Las adicciones, muy presentes en su vida, también aparecen en el libro. Sobre todo, de la adicción a las drogas de Buddy, el hombre que más quiso. Un día lo encontró inyectándose heroína y, según cuenta, no se escandalizó "tanto como habría hecho de haber sabido lo que era la heroína, lo que era la adicción”. Otro pasaje durísimo deja claro el nivel de adicción de Buddy, el día en el que nació su hijo: “nació David. Buddy había tenido que dejarme en el hospital para ir a casa a chutarse”. Pese a todo, pese a esa sombra de la enfermedad acechando en todo momento, la autora fue feliz con él. Parecía como si la vida pudiera ganar la partida, algo que finalmente no sucedió. “Cada mañana, durante el año siguiente, cuando llegaban las gaviotas nos mirábamos a los ojos, confirmando la felicidad y la gratitud que sentíamos, con demasiado miedo para decirlo en voz alta. Y entonces dejamos de mirarnos y, que yo sepa, las gaviotas dejaron de venir”, leemos. 

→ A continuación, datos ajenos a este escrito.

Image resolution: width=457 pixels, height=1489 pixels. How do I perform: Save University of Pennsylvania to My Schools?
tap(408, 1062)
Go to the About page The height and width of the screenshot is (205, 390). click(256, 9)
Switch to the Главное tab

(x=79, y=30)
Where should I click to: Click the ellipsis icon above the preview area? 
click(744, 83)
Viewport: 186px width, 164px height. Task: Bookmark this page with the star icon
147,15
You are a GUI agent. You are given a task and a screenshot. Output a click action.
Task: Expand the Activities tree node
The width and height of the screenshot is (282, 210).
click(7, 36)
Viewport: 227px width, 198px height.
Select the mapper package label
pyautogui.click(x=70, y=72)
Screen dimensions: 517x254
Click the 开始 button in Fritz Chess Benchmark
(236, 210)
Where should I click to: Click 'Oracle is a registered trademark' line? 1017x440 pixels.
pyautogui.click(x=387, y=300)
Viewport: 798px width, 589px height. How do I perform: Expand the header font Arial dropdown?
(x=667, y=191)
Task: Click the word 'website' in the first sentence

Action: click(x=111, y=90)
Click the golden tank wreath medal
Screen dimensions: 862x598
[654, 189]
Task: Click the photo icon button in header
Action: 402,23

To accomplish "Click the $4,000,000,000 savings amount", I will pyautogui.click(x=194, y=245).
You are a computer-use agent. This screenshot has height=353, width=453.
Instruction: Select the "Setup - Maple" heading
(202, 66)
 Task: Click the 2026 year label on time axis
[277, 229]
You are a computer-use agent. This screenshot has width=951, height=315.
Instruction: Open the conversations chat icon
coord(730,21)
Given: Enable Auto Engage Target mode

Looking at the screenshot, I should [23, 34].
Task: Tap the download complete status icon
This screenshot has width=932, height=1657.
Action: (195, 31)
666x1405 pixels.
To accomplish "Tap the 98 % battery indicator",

De las cartas a los Dern también se extraen momentos prodigiosos. Por ejemplo, cuando les escribe desde Santa Fe y les cuenta: “tengo miedo porque no encajo en este escenario, este ESCENARIO bonito, tan LLENO DE BONDAD Y OPTIMISMO SINCERO, donde nadie echa a llorar ni insulta ni la caga ni desespera ni desea ni se toma el pelo ni sueña”. En otra carta, en la que rememora su vida en la gran manzana, les dice: "en Nueva York nunca me sentía viva a menos que estuviera completamente sola deambulando por la ciudad”. Los relatos de Lucia Berlin nos hacen sentirnos vivos. Por eso es tan bienvenida esta obra, posiblemente la última que se pueda rescatar ya de la autora, redescubierta por muchos, y que ha tenido ahora el éxito y la admiración que mereció en vida.